Dauphin will soon benefit from investments made by the Manitoba Metis Federation (MMF).
At the Northwest Metis Council (NWMC) annual regional meeting, MMF president David Chartrand shared plans for capital expenditures in the community and the province, Aug. 10.
“We’re investing probably about $75 million in capital investments provincewide this year and Dauphin will be receiving a nice chunk of that. It will be probably several million dollars, for sure, just in the structural building,” Chartrand said.
He explained MMF is building an office space, day care centre and pharmacy in Dauphin.
“I know there’s a clinic here, but I’m looking at bringing one to provide more opportunities, especially to the surrounding small villages and Métis communities. We need to make sure that they have the best services possible,” he said.
NWMC has outgrown its office space on First Ave. NW, Chartrand noted, and will be building on property purchased on Main Street.
MMF purchased the Sneath building and the empty lot beside it, he said, and plans are underway to tear down the former funeral home.

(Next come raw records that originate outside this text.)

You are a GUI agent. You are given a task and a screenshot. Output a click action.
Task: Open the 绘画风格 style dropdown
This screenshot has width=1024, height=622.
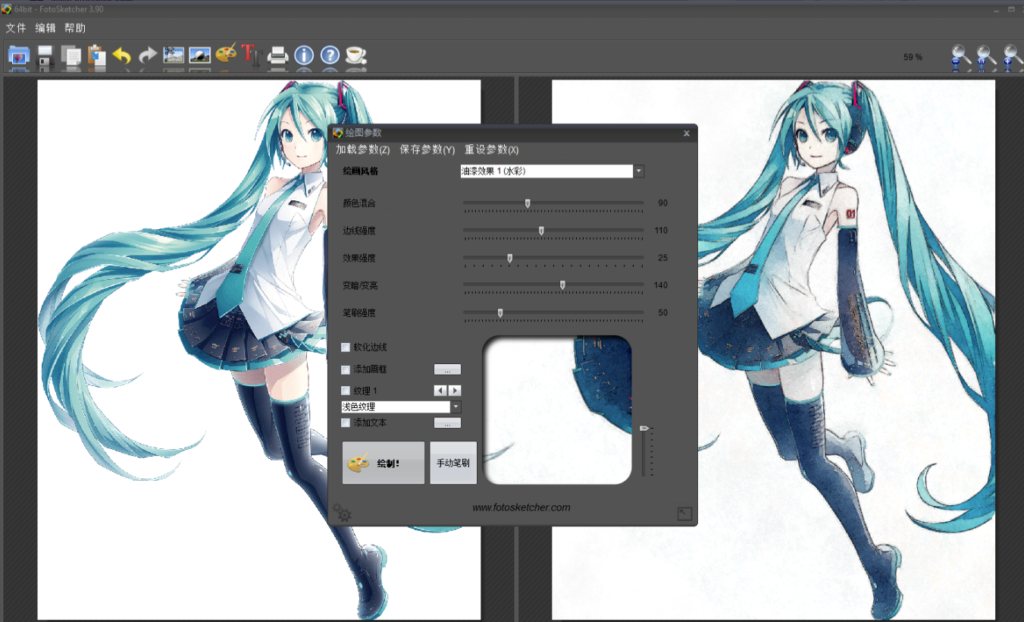pyautogui.click(x=638, y=170)
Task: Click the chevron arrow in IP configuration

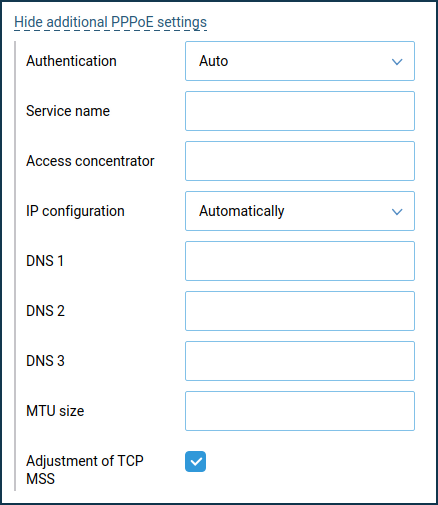Action: 397,212
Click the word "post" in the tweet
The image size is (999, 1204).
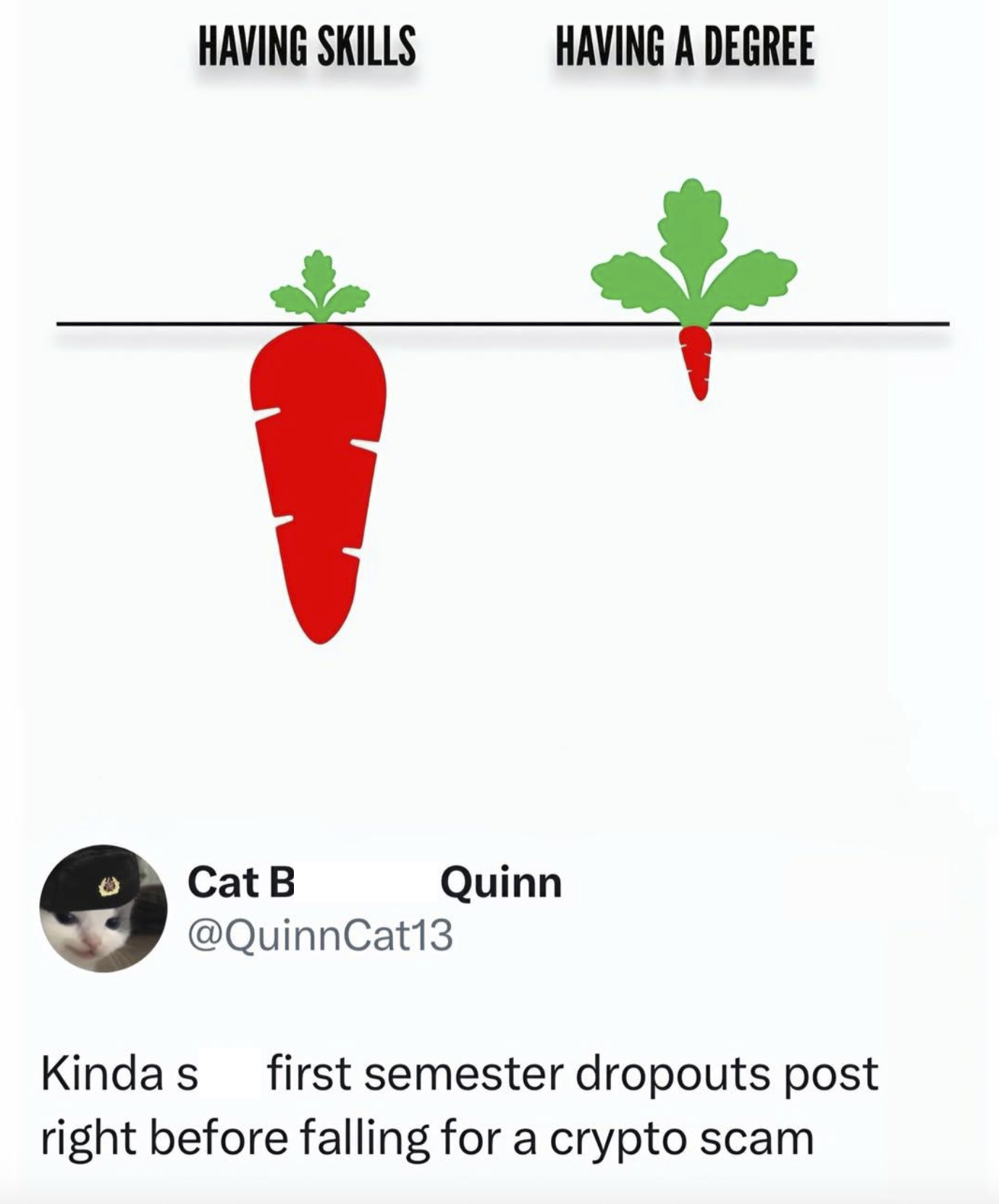[830, 1073]
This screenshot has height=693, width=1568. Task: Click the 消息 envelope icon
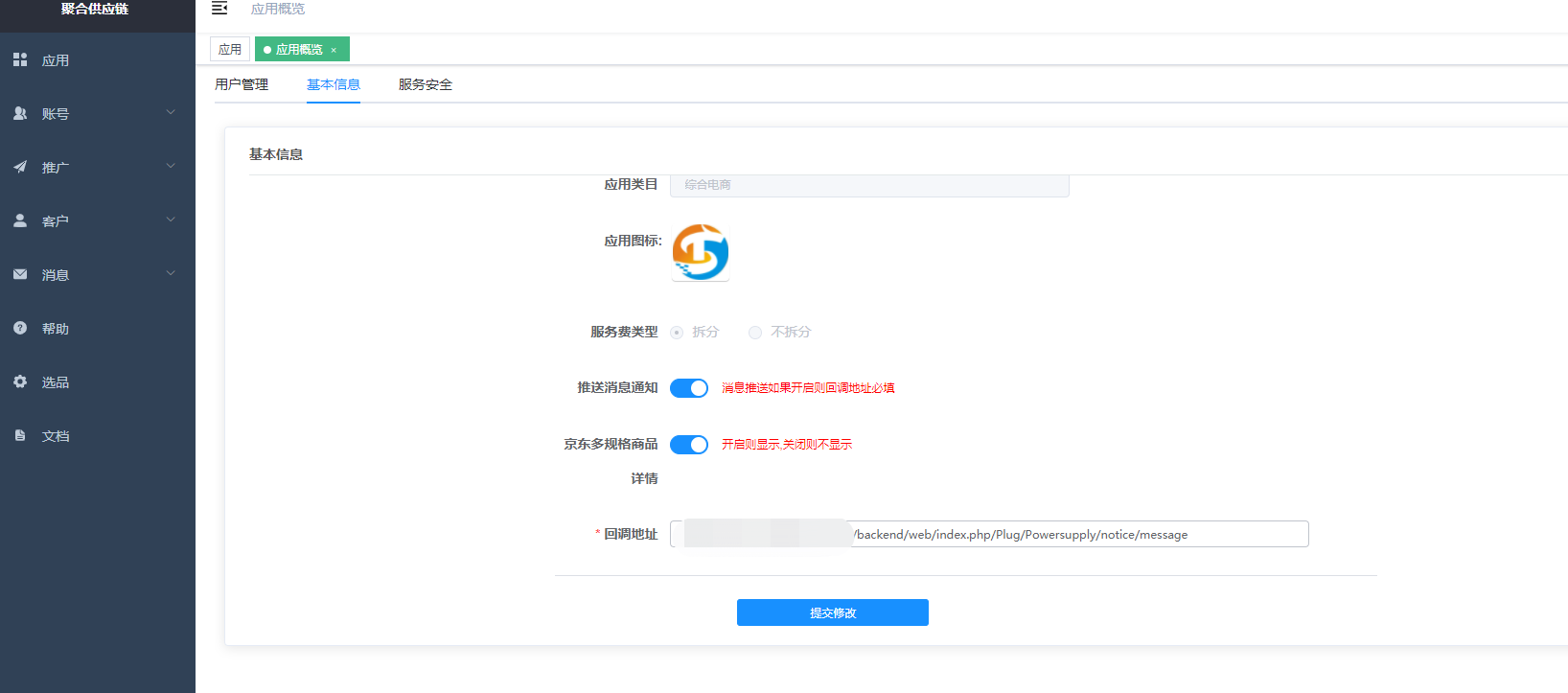(20, 274)
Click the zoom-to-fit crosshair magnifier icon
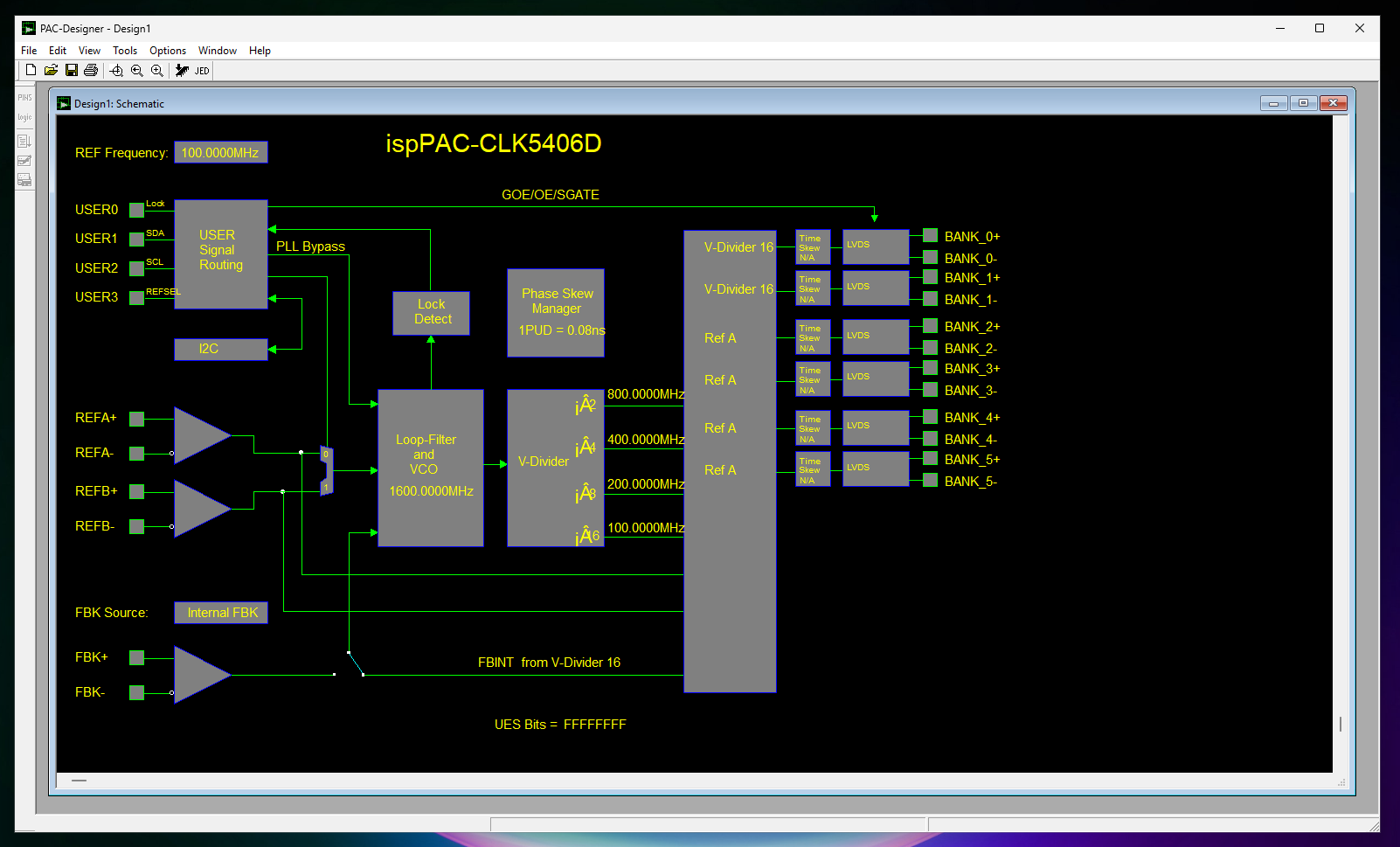The width and height of the screenshot is (1400, 847). pos(116,71)
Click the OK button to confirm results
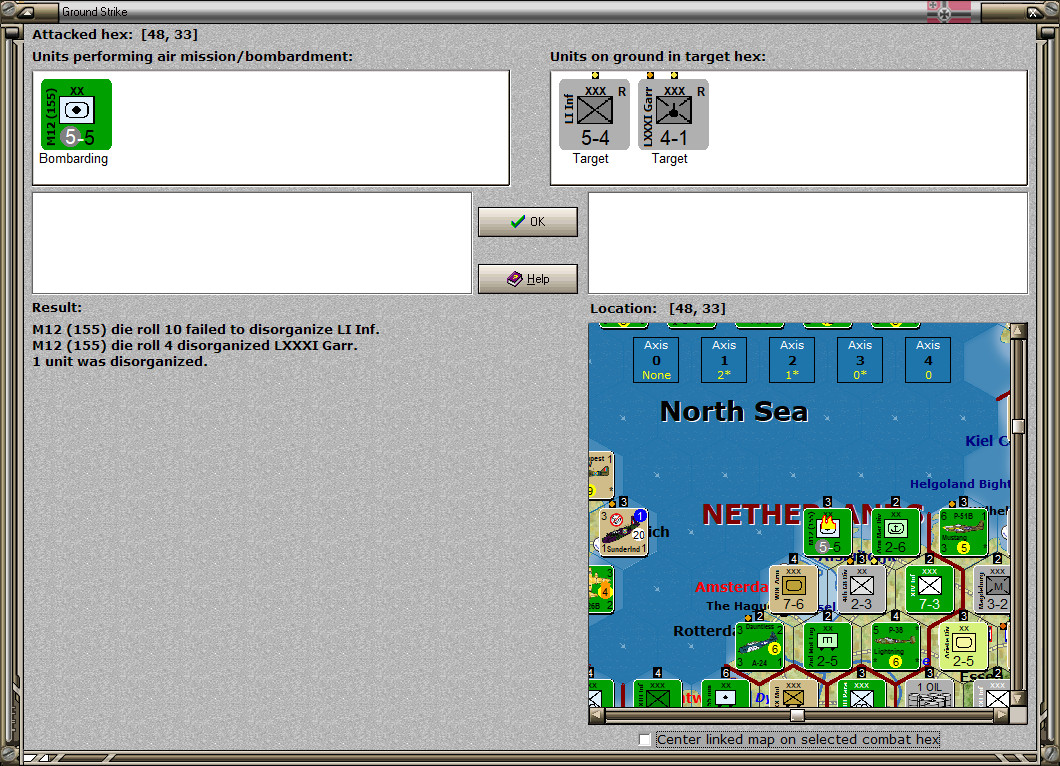Screen dimensions: 1060x766 coord(527,221)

NWMC also has property across the street, he added, which was formerly the Mountain View School Division office and now houses Michif Child and Family Services.
Chartrand intends to start construction soon, as vice-president Frances Chartrand has been working on building plans.
“So once the design is finalized, then you’ll start seeing some activity taking place there and hopefully the building started to be erected,” he said adding the goal is to have the buildings open in 2020.
2020 is an important year for MMF, Chartrand pointed out, as it marks 150 years ago, when the Métis brought Manitoba into Confederation.
MMF is investing in many other communities, as well, he said, such as housing in Swan River and daycare centres in smaller communities.
“We put a $5 million investment in St. Laurent, a senior complex with 10 buildings,” Chartrand said.
“We also purchased their golf course in St. Laurent. It’s got 154 acres, so we’re looking at building a campground in that area, also building a state-of-the-art golf club sport complex.”
MMF will also start construction on its national Métis Heritage Centre in Winnipeg this year, he said, as well as offer different activities throughout 2020.
“Given that it’s 150 years since Manitoba became part of Canada and, of course, led by Louis Riel. I’m saddened to say the Premier announced a committee and a working plan to celebrate 2020 but he’s not invited us, the founders.”
As a Métis government, he noted, MMF has been successful with reconciliation from the federal government and Chartrand is aware of the sentiment the funding is a handout, or a waste of money.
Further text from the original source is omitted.